I'm guessing $\{ a + b\sqrt{2} \ : \ a, b \in \mathbb{Z} \}$ is dense in $\mathbb{R}$. I'm having a mental block. How do you show that?
(This is motivated by a different hypothesis: if $f$ is continuous with two periods $T_1$, $T_2$, then $f$ is constant if $T_1/T_2$ is not rational.)
Try a kind of Euclid's algorithm to find $\gcd(1,\sqrt 2)$:
$$\sqrt 2=1+r_1$$ $$1=q_1r_1+r_2$$ $$\ldots$$
Obviously, you never end, precisely because of the irrationality of $\sqrt 2$. You should find that for any $\epsilon>0$, there exist $a,b$ such that $|a+b\sqrt 2|<\epsilon$.
An additive subgroup $A$ of $\mathbb R$ is either cyclic or dense.

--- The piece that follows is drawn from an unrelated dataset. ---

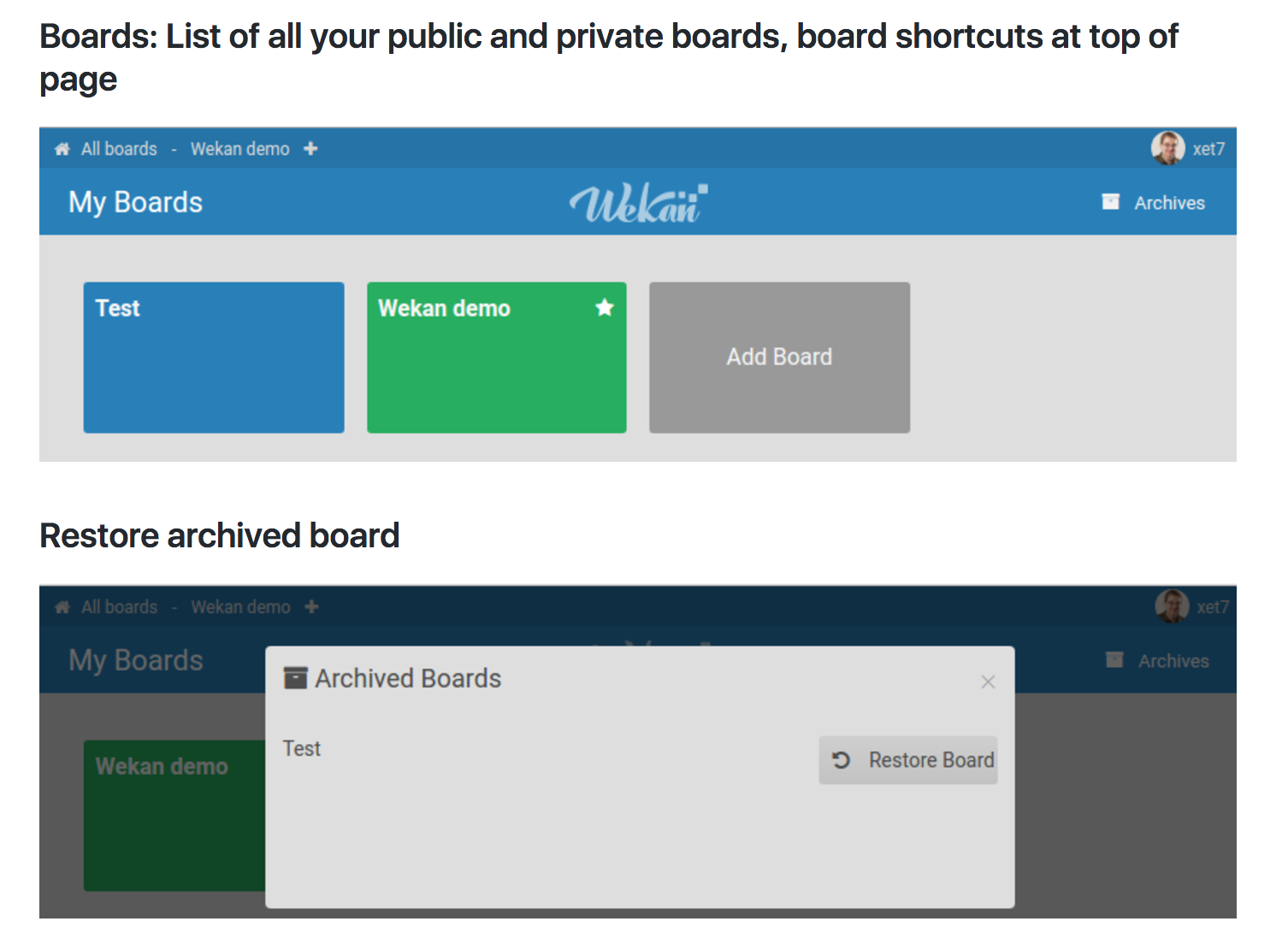This screenshot has height=951, width=1288.
Task: Click the archive icon beside Archived Boards title
Action: tap(294, 677)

This depends on whether $\inf A \cap \mathbb R^+ = 0$.
Your group contains $\alpha=-1+\sqrt 2$ and all its powers. Since $0 <\alpha <1$, the group cannot be cyclic, because $\alpha^n \to 0$.
There may be a simpler way to go about it, but I believe it follows from For an irrational number $a$ the fractional part of $na$ for $n\in\mathbb N$ is dense in $[0,1]$. The main argument used is the pigeonhole principle: Divide $[0,1]$ into $k$ subintervals; there are more than $k$ multiples of $a$, so two must be in the same subinterval; therefore there are two multiples of $a$ that differ by less than $\frac1k$.
Note that some of the fussy details in the answers there deal with the fact that the index set is $\Bbb N$ rather than $\Bbb Z$; since you want $\Bbb Z$ the arguments can be simplified.
Writing $G = \{ a + b\sqrt{2} \mid a, b \in \mathbb{Z} \}$, can you show that $(G,+)$ is a subgroup of $(\mathbb{R},+)$? Then, what do you know about the additive subgroups of $\mathbb{R}$? $(\dagger)$
$(\dagger)$ They are all of the form $c\mathbb{Z}$, or dense.